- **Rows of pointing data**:
-----

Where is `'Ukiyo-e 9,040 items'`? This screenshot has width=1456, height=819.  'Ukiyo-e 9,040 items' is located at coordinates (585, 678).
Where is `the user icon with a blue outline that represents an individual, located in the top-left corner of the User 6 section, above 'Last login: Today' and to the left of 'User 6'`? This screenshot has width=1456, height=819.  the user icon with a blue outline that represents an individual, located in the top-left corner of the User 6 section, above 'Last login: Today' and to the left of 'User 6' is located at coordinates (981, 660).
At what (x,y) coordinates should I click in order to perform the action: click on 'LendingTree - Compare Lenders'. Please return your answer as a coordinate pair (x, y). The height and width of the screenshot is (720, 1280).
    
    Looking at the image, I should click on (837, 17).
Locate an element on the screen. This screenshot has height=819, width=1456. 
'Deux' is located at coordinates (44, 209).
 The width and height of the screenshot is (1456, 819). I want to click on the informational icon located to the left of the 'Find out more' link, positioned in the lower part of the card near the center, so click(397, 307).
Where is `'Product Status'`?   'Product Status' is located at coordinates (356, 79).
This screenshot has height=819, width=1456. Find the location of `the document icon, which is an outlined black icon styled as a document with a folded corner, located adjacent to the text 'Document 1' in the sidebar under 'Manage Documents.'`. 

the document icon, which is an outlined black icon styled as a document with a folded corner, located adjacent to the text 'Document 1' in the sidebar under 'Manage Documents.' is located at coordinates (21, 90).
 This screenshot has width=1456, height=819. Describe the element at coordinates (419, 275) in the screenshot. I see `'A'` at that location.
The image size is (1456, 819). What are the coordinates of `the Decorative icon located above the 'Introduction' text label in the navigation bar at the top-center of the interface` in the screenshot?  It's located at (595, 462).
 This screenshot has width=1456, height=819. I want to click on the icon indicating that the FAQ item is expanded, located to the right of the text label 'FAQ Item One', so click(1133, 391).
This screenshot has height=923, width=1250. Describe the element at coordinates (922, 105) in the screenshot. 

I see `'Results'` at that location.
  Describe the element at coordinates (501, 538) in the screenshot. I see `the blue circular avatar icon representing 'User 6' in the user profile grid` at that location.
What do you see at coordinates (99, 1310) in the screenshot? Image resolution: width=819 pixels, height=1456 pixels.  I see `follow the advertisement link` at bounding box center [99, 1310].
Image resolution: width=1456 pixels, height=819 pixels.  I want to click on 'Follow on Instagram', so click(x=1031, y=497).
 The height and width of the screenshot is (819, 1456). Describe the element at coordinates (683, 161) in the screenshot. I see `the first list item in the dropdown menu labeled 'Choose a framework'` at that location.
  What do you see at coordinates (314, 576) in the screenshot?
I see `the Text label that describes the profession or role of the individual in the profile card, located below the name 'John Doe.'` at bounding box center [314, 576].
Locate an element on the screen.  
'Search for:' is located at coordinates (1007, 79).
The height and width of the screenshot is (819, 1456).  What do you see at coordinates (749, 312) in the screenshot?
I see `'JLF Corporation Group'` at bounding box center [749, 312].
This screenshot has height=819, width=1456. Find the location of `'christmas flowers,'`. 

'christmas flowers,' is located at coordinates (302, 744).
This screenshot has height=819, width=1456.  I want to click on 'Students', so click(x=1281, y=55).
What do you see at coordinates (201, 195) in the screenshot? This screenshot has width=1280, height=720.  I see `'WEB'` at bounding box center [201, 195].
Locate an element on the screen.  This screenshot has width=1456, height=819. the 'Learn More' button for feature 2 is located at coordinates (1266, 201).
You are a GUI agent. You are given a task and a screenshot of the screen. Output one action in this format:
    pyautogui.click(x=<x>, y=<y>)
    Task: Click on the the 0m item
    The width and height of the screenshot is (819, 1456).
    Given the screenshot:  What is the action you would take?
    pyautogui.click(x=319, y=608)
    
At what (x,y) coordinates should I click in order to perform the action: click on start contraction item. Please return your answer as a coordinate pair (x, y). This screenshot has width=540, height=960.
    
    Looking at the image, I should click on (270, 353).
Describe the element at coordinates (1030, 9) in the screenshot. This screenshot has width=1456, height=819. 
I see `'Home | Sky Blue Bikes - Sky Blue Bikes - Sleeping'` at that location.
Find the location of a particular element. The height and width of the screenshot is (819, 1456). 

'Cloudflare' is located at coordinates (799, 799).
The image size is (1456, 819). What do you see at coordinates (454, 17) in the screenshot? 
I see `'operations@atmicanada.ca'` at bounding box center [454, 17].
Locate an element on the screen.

-----

- **GOAL**: Lay out the entries starting at the line containing "This screenshot has height=923, width=1250." and ending at the line containing "Describe the element at coordinates (501, 538)" as a Markdown table with the columns Number and Line. Skip blank lines, and put one line per row.

- **FULL RESPONSE**:
| Number | Line |
|---|---|
| 1 | This screenshot has height=923, width=1250. Describe the element at coordinates (922, 105) in the screenshot.  |
| 2 | I see `'Results'` at that location. |
| 3 |   Describe the element at coordinates (501, 538) in the screenshot. I see `the blue circular avatar icon representing 'User 6' in the user profile grid` at that location. |